Ouka Studios will reportedly be shut down in the coming months, as parent company NetEase scales back its investments in Japanese game studios. That’s according to Bloomberg, which recently alleged only a “handful of jobs” remain at Ouka Studios, with a skeleton staff now overseeing the post-launch plans of Visions of Mana – a game which just launched at the end of August 2024.
Based on reporting from Bloomberg, Ouka did not get a chance to enjoy the success of its latest release. NetEase has reportedly been “cutting staff at Ouka for a while,” as it looked to reduce its investments.
When asked of this reported move, NetEase told Bloomberg it had “nothing to announce” about a potential closure, and it was “seeing progress” in the many Japanese studios it’s invested in.
Notably, Ouka was only established in 2020, and Visions of Mana required much time to realise its scope and vision. There was high hopes for the studio and its latest creation, particularly as veterans of Capcom and Bandai Namco were part of the team.
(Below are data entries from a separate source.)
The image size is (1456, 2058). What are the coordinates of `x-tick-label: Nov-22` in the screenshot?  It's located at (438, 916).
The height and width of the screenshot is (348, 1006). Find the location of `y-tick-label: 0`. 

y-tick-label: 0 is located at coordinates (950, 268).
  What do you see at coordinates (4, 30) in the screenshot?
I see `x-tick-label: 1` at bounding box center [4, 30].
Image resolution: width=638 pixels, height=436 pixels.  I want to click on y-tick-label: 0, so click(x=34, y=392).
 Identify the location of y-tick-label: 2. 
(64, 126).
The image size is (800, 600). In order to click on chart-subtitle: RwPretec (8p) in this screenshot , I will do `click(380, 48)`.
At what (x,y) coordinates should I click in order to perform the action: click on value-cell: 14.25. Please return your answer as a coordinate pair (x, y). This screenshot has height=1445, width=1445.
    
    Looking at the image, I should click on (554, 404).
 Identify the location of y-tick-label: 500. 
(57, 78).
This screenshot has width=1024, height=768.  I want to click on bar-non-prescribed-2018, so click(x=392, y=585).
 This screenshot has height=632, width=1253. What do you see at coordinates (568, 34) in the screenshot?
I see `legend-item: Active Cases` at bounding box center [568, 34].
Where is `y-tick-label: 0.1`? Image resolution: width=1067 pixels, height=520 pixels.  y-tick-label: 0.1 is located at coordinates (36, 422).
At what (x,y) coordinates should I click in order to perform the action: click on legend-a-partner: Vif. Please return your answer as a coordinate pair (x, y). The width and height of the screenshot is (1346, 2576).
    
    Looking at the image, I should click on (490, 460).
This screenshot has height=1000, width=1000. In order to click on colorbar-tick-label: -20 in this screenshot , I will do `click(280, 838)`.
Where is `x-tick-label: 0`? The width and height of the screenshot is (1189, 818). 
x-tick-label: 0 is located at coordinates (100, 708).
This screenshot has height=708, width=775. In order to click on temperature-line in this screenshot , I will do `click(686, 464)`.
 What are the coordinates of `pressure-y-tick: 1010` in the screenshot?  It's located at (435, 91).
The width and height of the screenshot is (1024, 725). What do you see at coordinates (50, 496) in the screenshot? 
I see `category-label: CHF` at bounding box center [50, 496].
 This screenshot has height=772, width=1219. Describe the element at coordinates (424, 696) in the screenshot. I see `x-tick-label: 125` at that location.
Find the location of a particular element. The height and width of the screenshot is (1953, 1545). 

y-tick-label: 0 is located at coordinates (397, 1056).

Read: Visions of Mana review: Stunning visuals and combat, but lacking emotional pay-off
Publishing rival Tencent is reportedly making similar moves, due to a “mismatch in ambition” between the company and local Japanese studios. Bloomberg believes the issue is in Japanese studios aiming for “smaller-scale, lower-risk projects” while Tencent aims for blockbuster tentpole franchises which can become global smash hits. Tencent’s ambitions are reportedly now set with “higher goals and expectations” leading to more stringent investment decisions.
Tencent and NetEase remain committed to the Japanese market, with investments in Capcom and Bandai Namco, but based on Bloomberg‘s reporting, it does appear there will be a new reluctance to invest in smaller, emerging studios going forward.
“In supporting studios outside China, we craft our strategy based on our goal of providing better gaming experiences to local and global players,” NetEase said in a statement to Bloomberg. “[We are] thus always making necessary adjustments to reflect market conditions.”